Seven cloacal swabs from naturally infected Asian open-bill storks were used in our study. These swabs were obtained from dead, infected Asian open-bill storks in Bung Boraphet, NakhonSawan province, Thailand, during the 2004 and 2005 epidemics. The swabs were collected in a virus transport medium containing medium M199 (Invitrogen), 1000 U penicillin G ml−1, 1000 μg streptomycin ml−1, 400 μg gentamicin ml−1, 2.5 μg Fungizone ml−1 and BSA and kept at −80 °C. The number of viruses in each cloacal swab was quantified and expressed as H5N1 RNA copy number. These RNAs were subjected directly to clonal sequencing.
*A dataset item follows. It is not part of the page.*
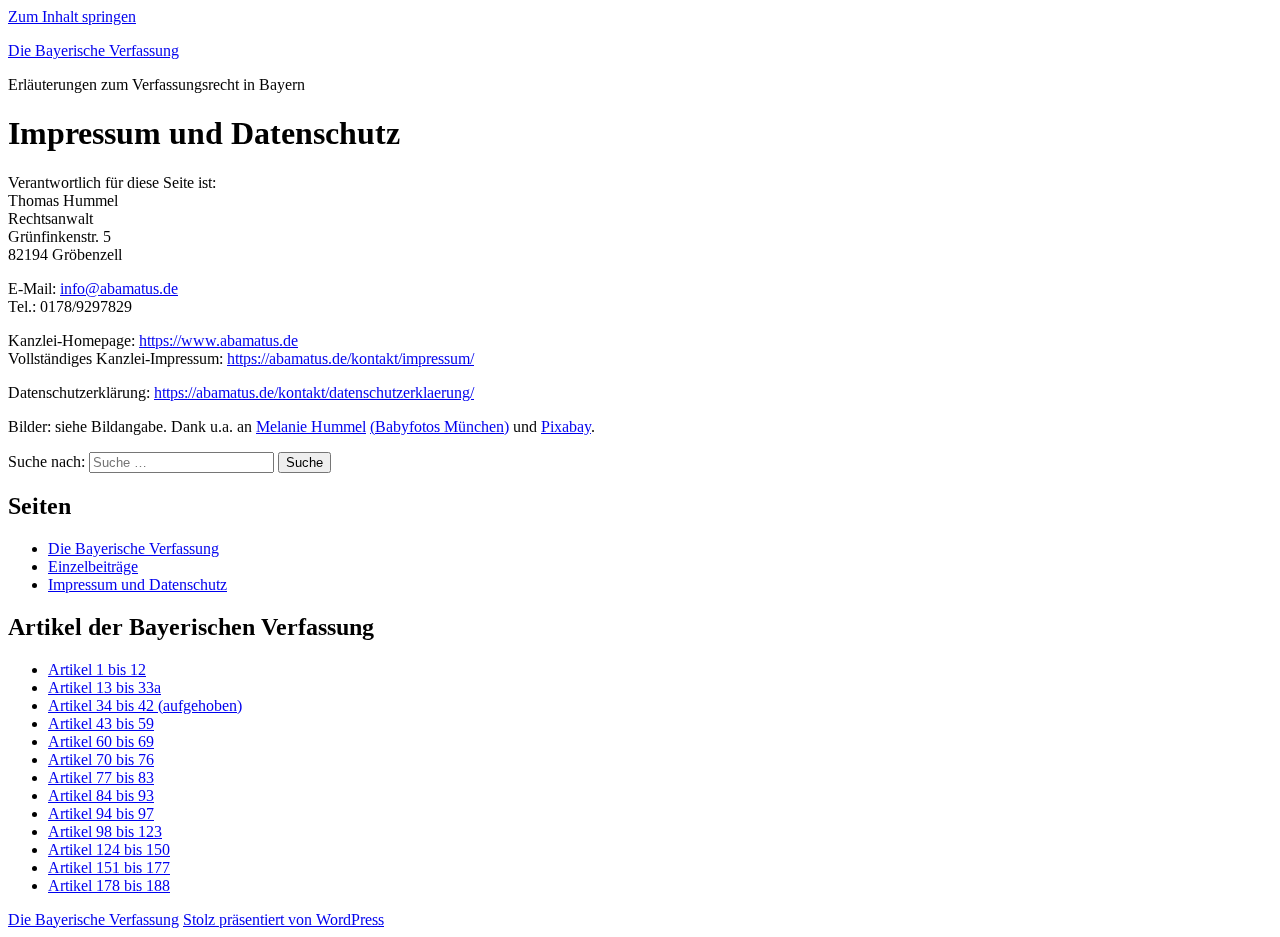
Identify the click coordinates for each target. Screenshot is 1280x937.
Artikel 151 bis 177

Viral RNA extraction and RT-PCR amplification.

Viral RNA was isolated from cloacal swab samples with an RNeasy Mini kit (Qiagen) according to the manufacturer's instructions. The viral RNA was reverse transcribed into cDNA using AMV reverse transcriptase (Promega). PCR amplification of the HA gene segment was carried out using a pair of specific primers and the PlatinumTaq DNA Polymerase High Fidelity (Invitrogen). The HA primer set used in this experiment was 5′-GTTCCAGTCATGAAGCCTCA-3′ (sense) and 5′-TTTATCGCCCCCATTGGAGT-3′ (antisense).

Clonal sequencing.

Purified PCR products were cloned into sequencing vector pCR2.1-TOPO as recommended by the manufacturer (TA Cloning kit; Invitrogen). At least 30 well-isolated white colonies were picked and subsequently cultivated in 5 ml Luria–Bertani broth containing 100 mg ampicillin (Invitrogen) ml−1 at 37 °C overnight. Plasmid DNAs were extracted from harvested, transformed Escherichia coli by the alkaline lysis method and sequenced. The nucleotide sequences and putative amino acid sequences of the H5N1 variants pool were compared using BioEdit version 7.0.1.2 (Hall, 1999). Pairwise comparison of each nucleotide sequence was performed using mega version 4 (Tamura ).
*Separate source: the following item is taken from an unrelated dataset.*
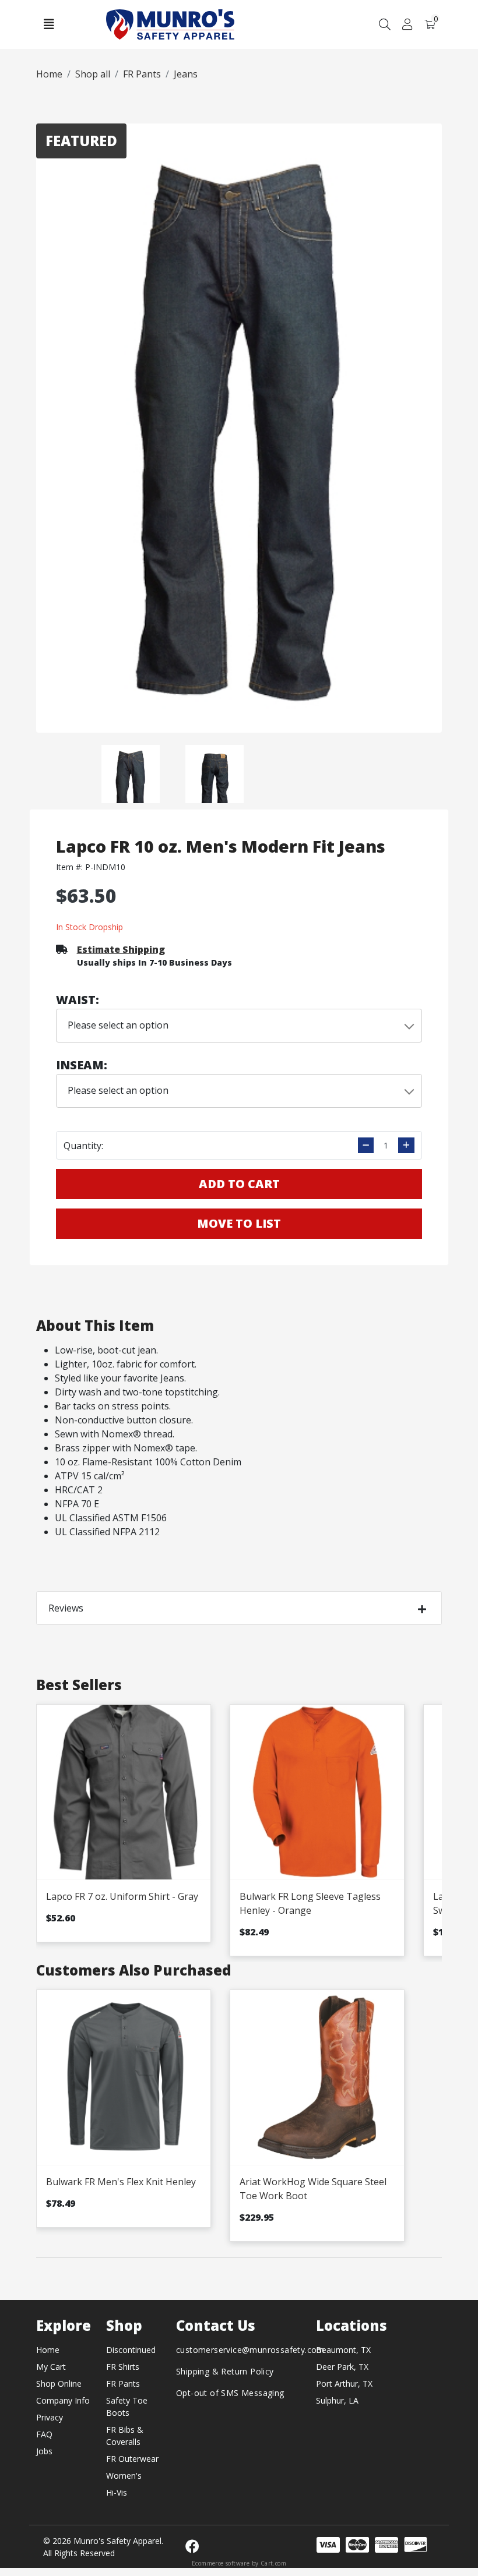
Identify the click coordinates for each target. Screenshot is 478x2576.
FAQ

Selection at the protein level was measured using the ratio of non-synonymous to synonymous substitution sites (dN/dS) in which a value of ω>1 is referred to as being under positive selection, as described previously (Kongchanagul ; Yang, 1997; Yang ). The codon-based models M7 and M8 of the codemel program in paml were used. The M7 model contains ten ω categories to describe ω among sites where all are <1. The M8 model was used to estimate ω for an extra class of sites (p10) at which ω can be >1. These two models were compared using a likelihood ratio test, whilst the positive selection of individual codons was estimated using Bayes empirical Bayes method.

MD simulations of HA.

The crystal structures of H5 HA from A/Thailand/1(KAN-1A)/2004 (H5N1) (GenBank accession no. EF107522) and from A/Duck/Singapore 3/97 (H1N1) (PDB accession no. 1RVZ) were used as templates for binding to SAα2,3Gal (PDB accession no. 1JSN) and SAα2,6Gal (PDB accession no. 1JSO), respectively. A three-sugar unit consisting of SA, Gal and N-acetylglucosamine was used as the input structure for MD simulation, as described previously (Jongkon ). The Φ between the two planes of SA and Gal residues was focused. In the homology modelling, the wild-type HA and mutant HA molecules from major and minor populations were three-dimensionally aligned via the swiss-model server (Schwede ). MD simulations were performed at a 3 ns production run and under pressure with 0.002 ps time steps using the sander mode in amber version 9 simulation software, as described elsewhere (Jongkon ). The utility programs Xmgrace and vmd were used to visualize and render all the figures presented in this paper (Das ; Tumpey ).